__Source passage__:
Segment Open

My Perfect Weekend with foodpanda's Jakob Angele

Jakob Angele, chief executive of foodpanda Asia-Pacific, likes to keep his weekends free and easy. PHOTO: COURTESY OF JAKOB ANGELE/FOODPANDA

Who: Jakob Angele, 40, chief executive of foodpanda Asia-Pacific. The German national has been living in Singapore since 2015 when he joined the online food and grocery delivery platform.

In his current role, which he took on in 2017, he oversees foodpanda's operations across 12 markets in the region.

He lives at a condominium in the downtown area with his girlfriend of more than six years.

"My week from Monday to Friday is always packed, so I like my weekends to be more relaxed and use them as an opportunity to get quality, focused time with my partner.

On Saturday mornings, I have a fixed routine. Despite it being the weekend, I get up at 6.30am or so, and cycle to the gym for at least an hour of cross-fit.

On my way back, I pick up coffee for myself and my girlfriend, usually from Providore - it's got lovely coffee and it's quick - or Flash Coffee because the founder is a friend of mine and I like to support him in this small way.

Segment Closed

__Exercise data__:

Segment Open

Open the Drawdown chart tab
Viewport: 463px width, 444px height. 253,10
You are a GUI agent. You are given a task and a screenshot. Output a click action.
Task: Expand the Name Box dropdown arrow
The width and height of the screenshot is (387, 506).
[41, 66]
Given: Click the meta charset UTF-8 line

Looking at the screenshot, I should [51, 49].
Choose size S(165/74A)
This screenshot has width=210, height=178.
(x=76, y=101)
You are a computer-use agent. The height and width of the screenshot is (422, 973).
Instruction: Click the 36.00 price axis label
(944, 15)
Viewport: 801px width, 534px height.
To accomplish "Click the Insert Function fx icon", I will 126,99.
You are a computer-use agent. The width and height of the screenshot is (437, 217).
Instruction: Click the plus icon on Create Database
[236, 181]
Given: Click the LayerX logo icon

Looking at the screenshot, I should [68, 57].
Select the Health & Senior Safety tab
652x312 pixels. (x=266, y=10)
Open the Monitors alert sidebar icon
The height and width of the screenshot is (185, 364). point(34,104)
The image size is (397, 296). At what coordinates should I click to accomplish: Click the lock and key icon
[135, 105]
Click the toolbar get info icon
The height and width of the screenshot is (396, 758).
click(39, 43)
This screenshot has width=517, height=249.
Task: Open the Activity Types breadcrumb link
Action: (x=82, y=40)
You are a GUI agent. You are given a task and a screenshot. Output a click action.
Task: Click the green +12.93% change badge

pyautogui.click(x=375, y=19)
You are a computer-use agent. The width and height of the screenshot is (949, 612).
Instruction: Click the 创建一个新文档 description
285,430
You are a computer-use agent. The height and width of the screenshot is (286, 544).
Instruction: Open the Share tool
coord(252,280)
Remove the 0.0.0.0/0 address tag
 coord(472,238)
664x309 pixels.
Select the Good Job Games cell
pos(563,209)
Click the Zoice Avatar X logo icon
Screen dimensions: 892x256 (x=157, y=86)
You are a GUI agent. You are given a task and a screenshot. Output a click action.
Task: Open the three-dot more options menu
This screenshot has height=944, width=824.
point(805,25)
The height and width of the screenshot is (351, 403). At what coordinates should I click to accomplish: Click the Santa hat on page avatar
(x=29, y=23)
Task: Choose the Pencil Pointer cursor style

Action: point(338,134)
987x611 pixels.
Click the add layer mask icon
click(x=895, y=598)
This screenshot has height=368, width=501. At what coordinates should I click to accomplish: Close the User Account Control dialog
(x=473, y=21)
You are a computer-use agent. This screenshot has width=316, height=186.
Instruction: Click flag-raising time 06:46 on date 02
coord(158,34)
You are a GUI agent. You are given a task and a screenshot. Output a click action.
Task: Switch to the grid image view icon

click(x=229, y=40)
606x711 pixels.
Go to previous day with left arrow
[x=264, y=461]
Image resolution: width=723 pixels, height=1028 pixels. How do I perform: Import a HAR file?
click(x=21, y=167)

Segment Closed

__Task instructions__:
**A)** According to the Jakob Angele profile, in what year did he take on his current role at foodpanda?
**B)** Continue the Jakob Angele weekend profile from its last sentence.
The material that comes after the profile of Jakob Angele was taken from a separate source.

__Answers to the problems__:
**A)** 2017

**B)**
I always get a double Americano with no sugar.

By the time I get home, my girlfriend is usually getting her day started as well, so we order some Western-style brunch - via food delivery, of course. Needless to say, I'm a foodpanda power user.

We have two go-to places: Merci Marcel and Group Therapy. We try to eat out on our balcony to get some fresh air and also take in the view of Marina Bay.

I used to be a bookworm as a teenager, but with university, I stopped completely and did not pick it up after that. So, for the last year or so, I have been trying to read a bit more on weekends - regular literature, though, not management books.

But a problem I have is that I start reading many books and I do not finish them. For example, I was just reading The Sun Also Rises by Ernest Hemingway, but I stopped halfway.

What I really like are science-fiction classics, such as the Foundation series by Isaac Asimov and 1984 by George Orwell.

These older books have a strong tradition of societal critique, more so than contemporary science-fiction. It is fascinating how they still hold up after all these years.

These are physical books because it is important to me to avoid looking at screens during the weekend after spending my whole week constantly on my phone.

Every other Saturday night, we might visit friends or have friends over for drinks. But I try to get my socialising in during the week and leave the weekend as a time to recharge my batteries.

Sunday mornings and early afternoons are pretty much the same as on Saturdays.

But once a month, we try to go to MacRitchie Reservoir on Sundays in the late afternoon and to Newton Hawker Centre for stingray or carrot cake.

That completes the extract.